À cette époque, le projet est tout aussi clair que confus : s’il est convaincu qu’il sera vigneron, il ne sait pas bien encore où. L’Ardèche ou le Beaujolais, probablement, terres encore accessibles.
De sa famille, il n’attend rien : le seul à être vigneron, c’est cet oncle installé à Villers-Allerand, au coeur de la Montagne de Reims. Timothée y a bien travaillé, pour se faire quelques sous à l’âge où l’on n’est pas encore autorisé à signer un contrat, mais les parcelles – environ 7 hectares – sont en métayage, et appartiennent à 25 oncles et tantes… Peu d’espoir que lui, l’écolo aux cheveux longs, en voit un jour la couleur.
Il ne suffit pas d’y croire, mais l’espoir n’est pas toujours vain…

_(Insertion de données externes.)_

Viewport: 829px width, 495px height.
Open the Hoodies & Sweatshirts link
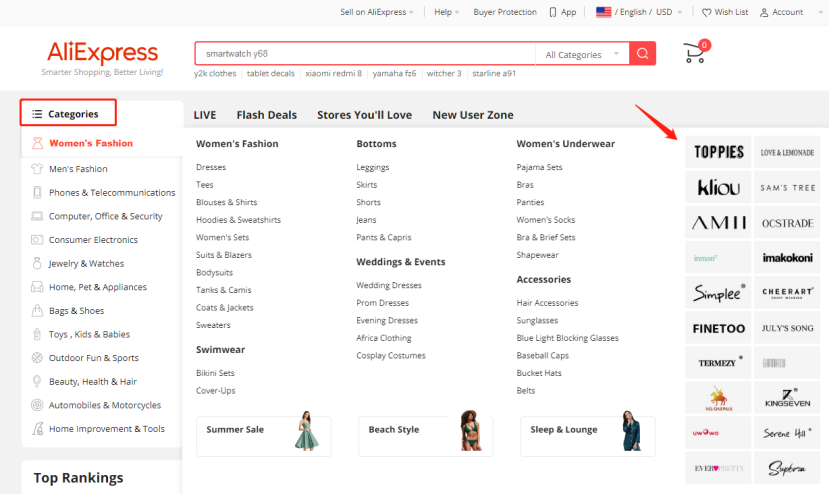(x=238, y=220)
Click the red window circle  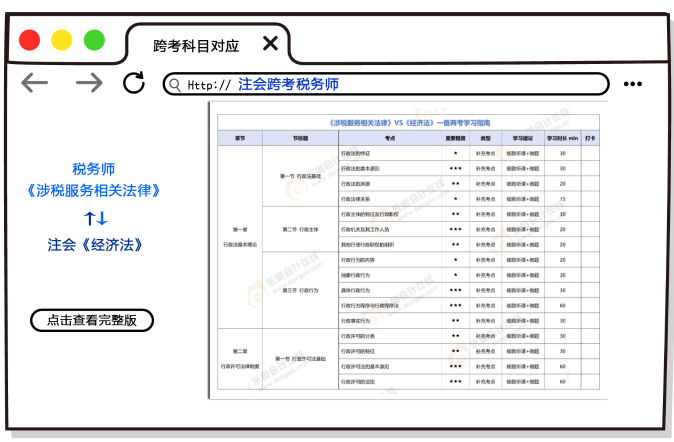(29, 40)
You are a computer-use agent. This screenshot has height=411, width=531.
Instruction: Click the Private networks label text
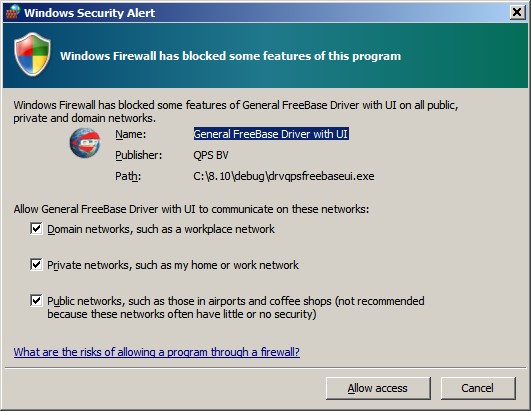(173, 265)
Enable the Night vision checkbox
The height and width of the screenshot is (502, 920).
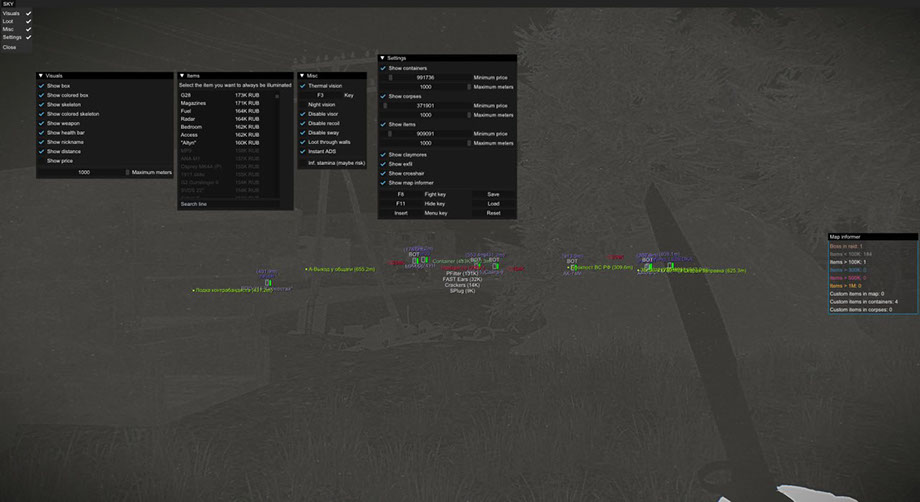click(302, 104)
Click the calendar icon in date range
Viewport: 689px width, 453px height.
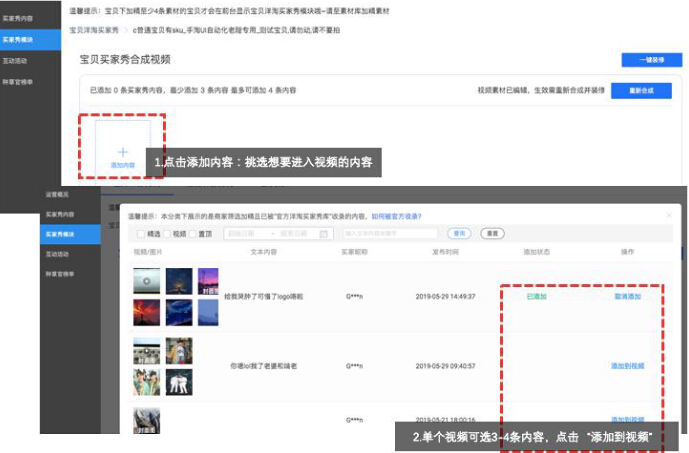(x=324, y=233)
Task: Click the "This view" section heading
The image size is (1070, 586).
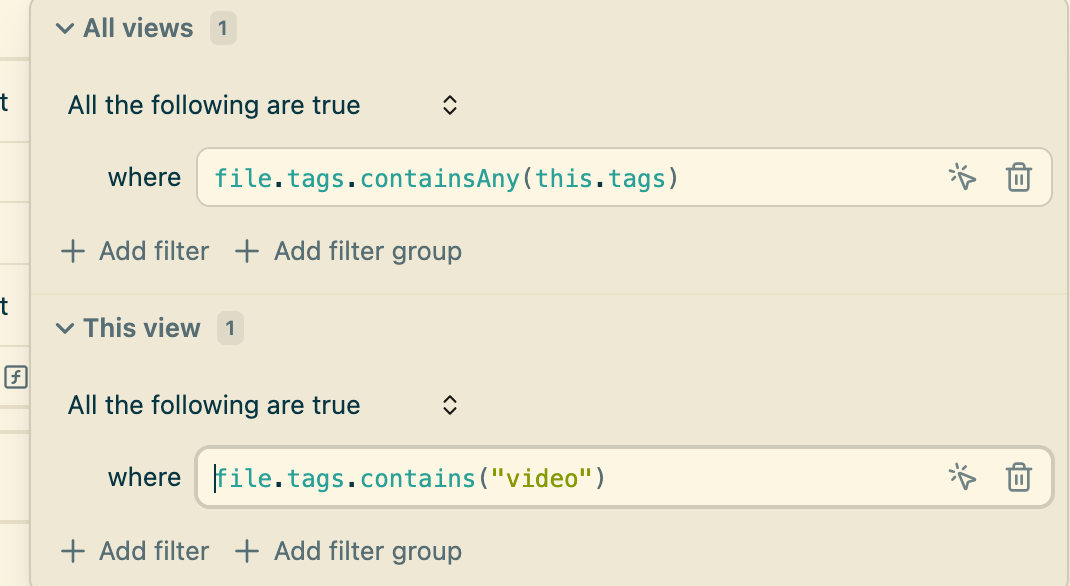Action: (x=142, y=328)
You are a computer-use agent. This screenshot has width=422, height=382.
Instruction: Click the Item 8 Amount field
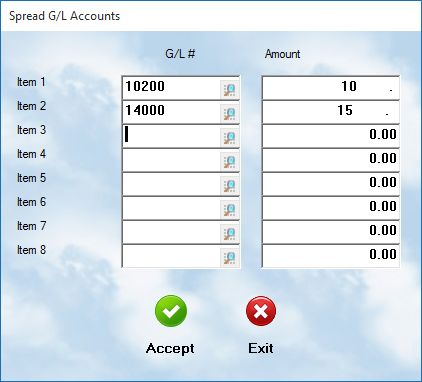click(330, 255)
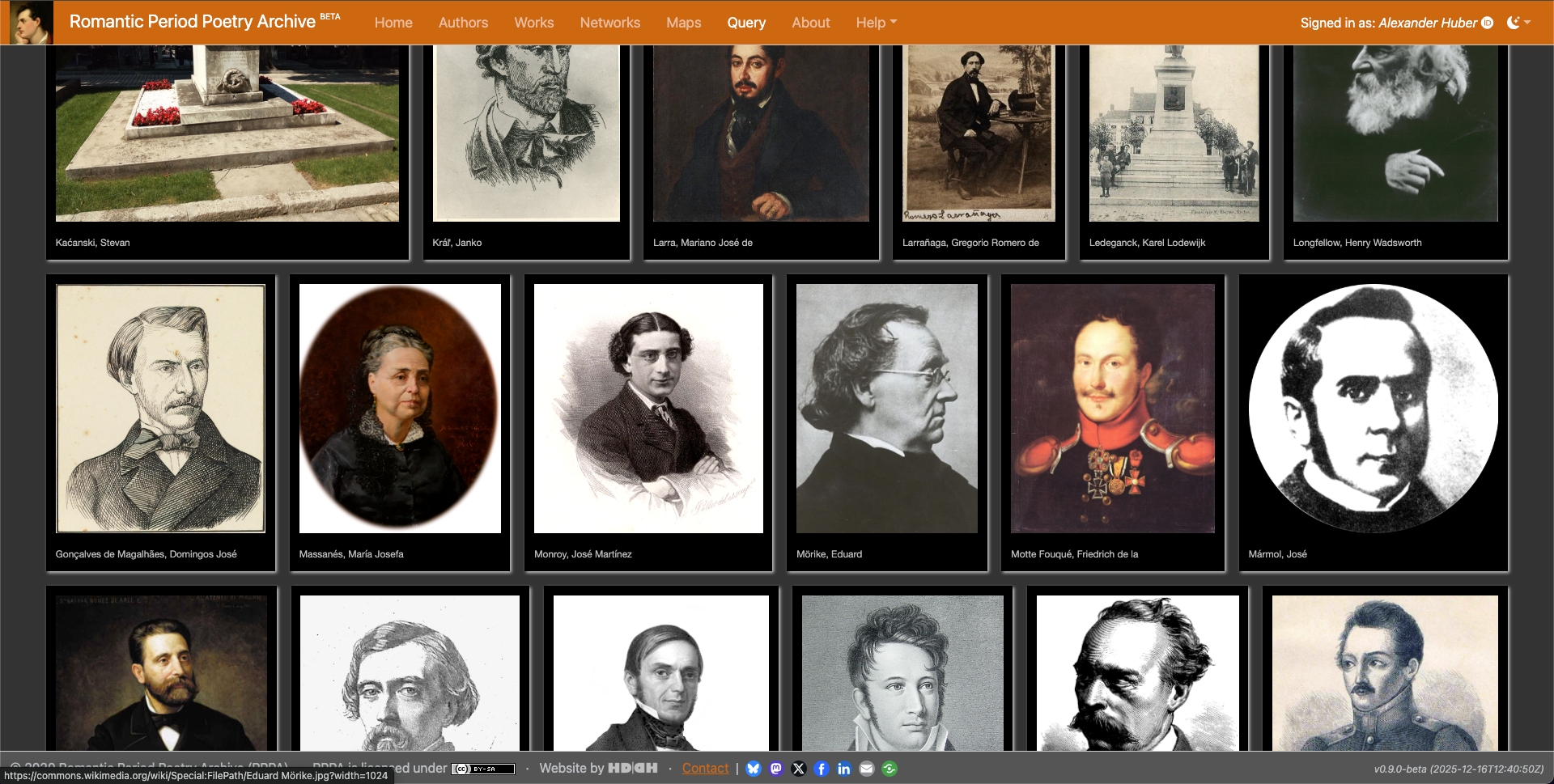Expand the Help dropdown menu

(876, 23)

Ainsi, quand l’oncle prend brutalement sa retraite, une partie du clan Stroebel accepte de lui donner sa chance : on lui accorde le droit de cultiver 2 hectares.
On est en 2001.
Tout est à faire : il a donc un bout de terre, mais aucun équipement. Pas de bâtiments, pas de site de production, pas un outil. Bon gré mal gré il se débrouille, avec des vignerons chez qui il a fait des stages, avec des voisins accommodants : quelques heures dans leurs parcelles pour l’emprunt occasionnel du tracteur. Aussi, il avance par étapes : les premières années, il ne vinifie pas, il fait le choix de travailler avec la coopérative. Petit à petit, il prend ses marques, et s’équipe.
En 2005, il saute le pas : son premier champagne entre en cave. Son tout premier millésime à lui.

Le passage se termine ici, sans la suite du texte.